-- TEKS SUMBER --
▬▬▬▬▬▬▬▬▬▬

Saat ini, pemerintah seperti absen untuk melayani petani di desa. Bahkan, untuk mendapatkan pupuk pun banyak yang harus mencarinya dari rumah polisi yang turut diberikan otoritas untuk mengawasi penyaluran pupuk bersubsidi dengan harga yang jauh melambung di atas harga seharusnya. Sementara untuk pendanaan, mereka harus menyerah kepada para pengijon.
Banyak petani yang kemudian jatuh miskin dan kehilangan motivasi. Hal ini setidaknya dapat dilihat dari jumlah rata-rata kepemilikan lahan petani yang rata-rata hanya tinggal 0,23 hektar per keluarga. Jumlah petani gurem alias hanya buruh tani yang tak punya lahan juga tak sebanyak sekarang, yang jumlahnya sampai 73 persen dari jumlah petani yang ada.

▬▬▬▬▬▬▬▬▬▬

-- DATA YANG TERSEDIA --
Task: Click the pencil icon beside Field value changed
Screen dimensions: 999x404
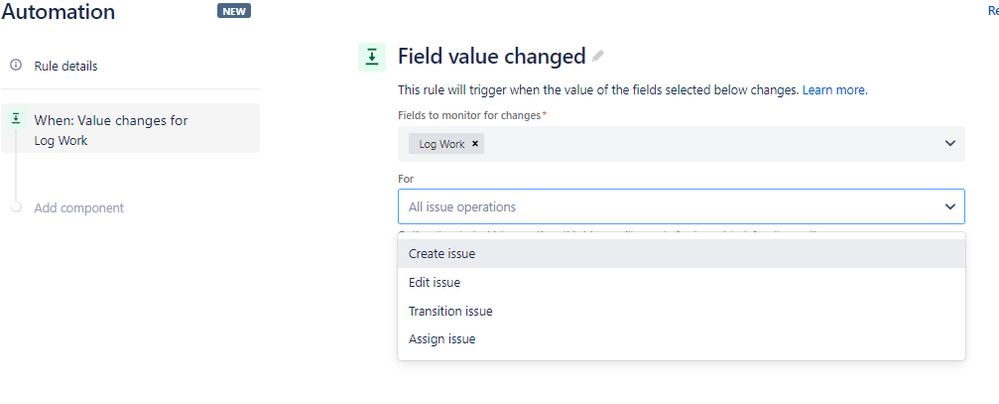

▬▬▬▬▬▬▬▬▬▬

-- YANG HARUS DIKERJAKAN --
• A. Tuliskan kembali tanpa perubahan bagian teks sumber mulai dari "Saat ini, pemerintah" sampai "kepada para pengijon.".
• B. Sebutkan semua pihak selain petani yang disebut dalam teks sumber.
• C. Terjemahkan kalimat dari teks sumber ini ke dalam bahasa Inggris: "Banyak petani yang kemudian jatuh miskin dan kehilangan motivasi."
Jawablah hanya dengan berpegang pada teks sumber.

-- PEMBAHASAN JAWABAN --
• A.
Saat ini, pemerintah seperti absen untuk melayani petani di desa. Bahkan, untuk mendapatkan pupuk pun banyak yang harus mencarinya dari rumah polisi yang turut diberikan otoritas untuk mengawasi penyaluran pupuk bersubsidi dengan harga yang jauh melambung di atas harga seharusnya. Sementara untuk pendanaan, mereka harus menyerah kepada para pengijon.

• B. Pemerintah, polisi, dan para pengijon.

• C. Many farmers then fell into poverty and lost their motivation.